Figure 6. The sensitivity of the OKR in 129/SvEv and C57BL/6J mice to monocular or binocular rotation in temporal-to-nasal or nasal-to-temporal directions.
(A) Left, schematic of the geometry of the stimulus. The OKR is always recorded from the right eye, and standard stimulus parameters are used (Figure 2). Rows 1 and 2 show responses to standard clockwise or counterclockwise rotation. Rows 3 and 4 show the nulling of mirror symmetric temporal-to-nasal or nasal-to-temporal stimuli. Rows 5 and 6 show the strong response to monocular stimuli in the temporal-to-nasal direction delivered to either the contralateral or ipsilateral eye. Rows 7 and 8 show the weak response to monocular stimuli in the nasal-to-temporal direction delivered to either the contralateral or ipsilateral eye. For monocular moving stimuli (rows 5–8), an intensity-matched uniform grey stimulus was delivered to the contralateral eye. (B) Quantifying the number of ETMs/30 seconds for the stimuli tested in panel (A). Mean +/− standard deviation for >6 mice for each strain and 25–39 30-second stimulus intervals per condition. N, nasal; T, temporal.

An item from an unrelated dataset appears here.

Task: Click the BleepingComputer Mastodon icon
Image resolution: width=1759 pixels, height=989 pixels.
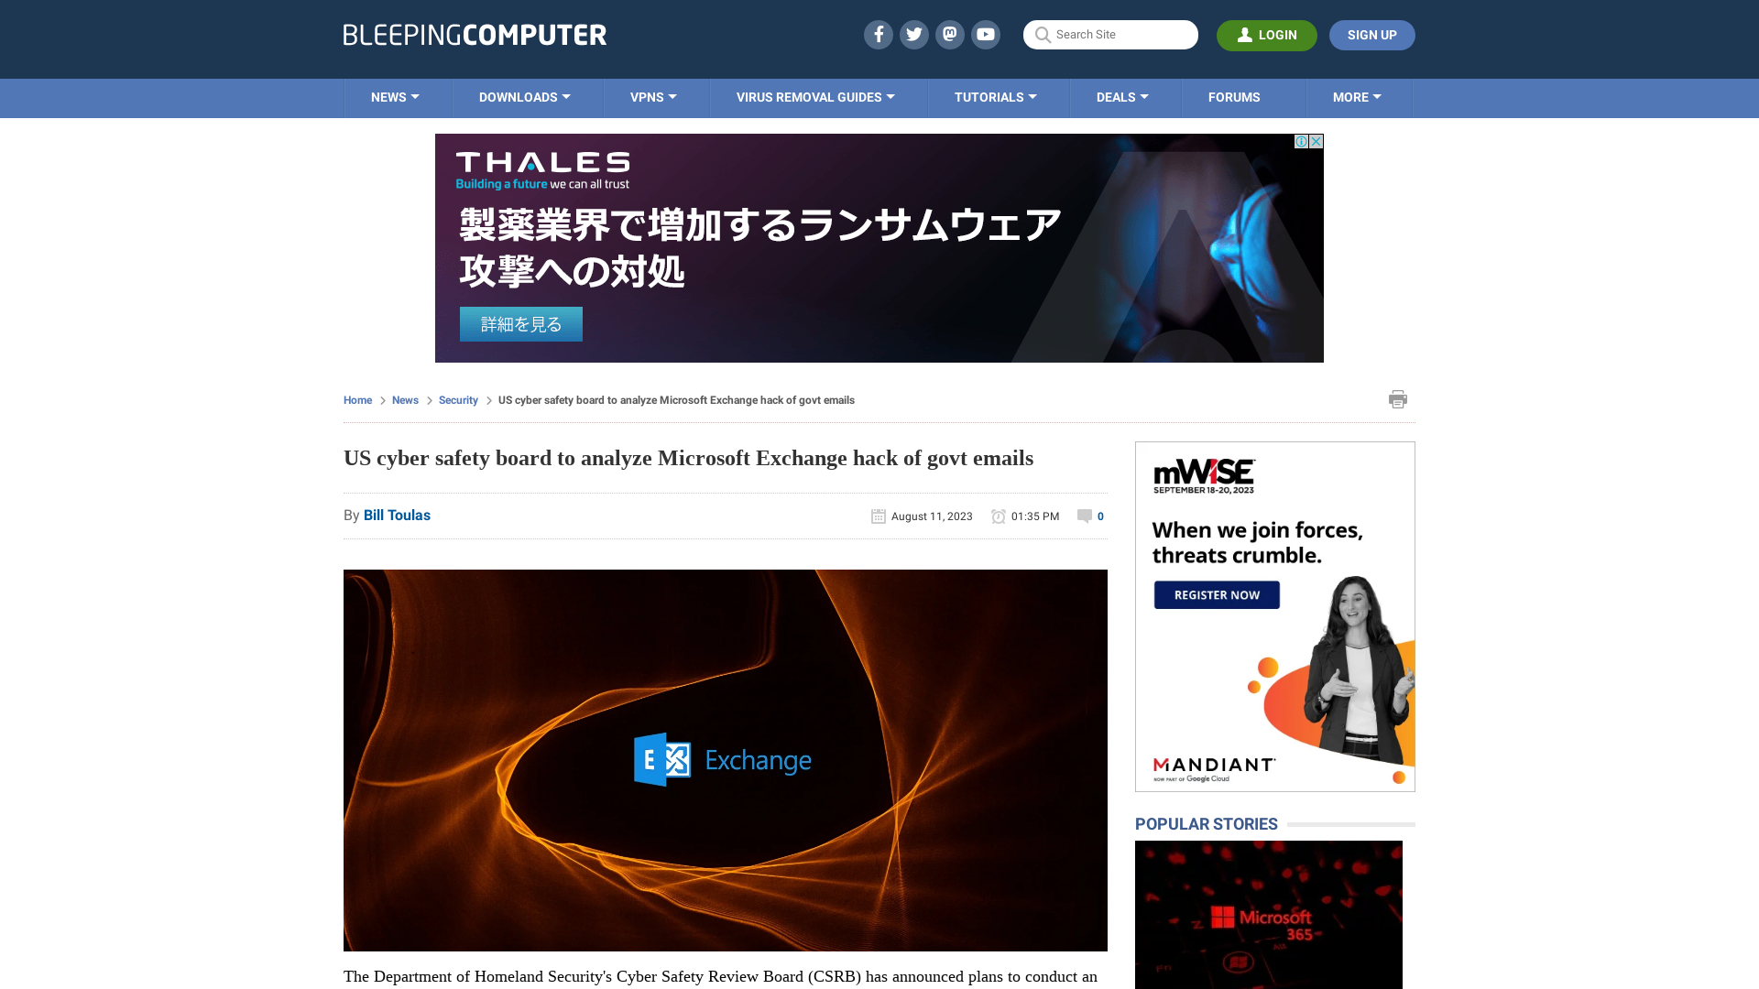Action: (949, 34)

Figure 7. Polygenic inheritance of the number of ETMs per 30-second stimulus interval.
The maximal number of ETMs per 30-second stimulus interval, determined from 16 trials per mouse, was measured for cohorts of C57BL/6J, 129/SvEv, C57BL/6J×129/SvEv F1 hybrids, and F2 progeny of the F1 hybrids. The number of animals tested, and the means and standard deviations are indicated for each distribution.
Figure 8. Time course of alterations in the OKR following IP ketamine injection into 129/SvEv mice.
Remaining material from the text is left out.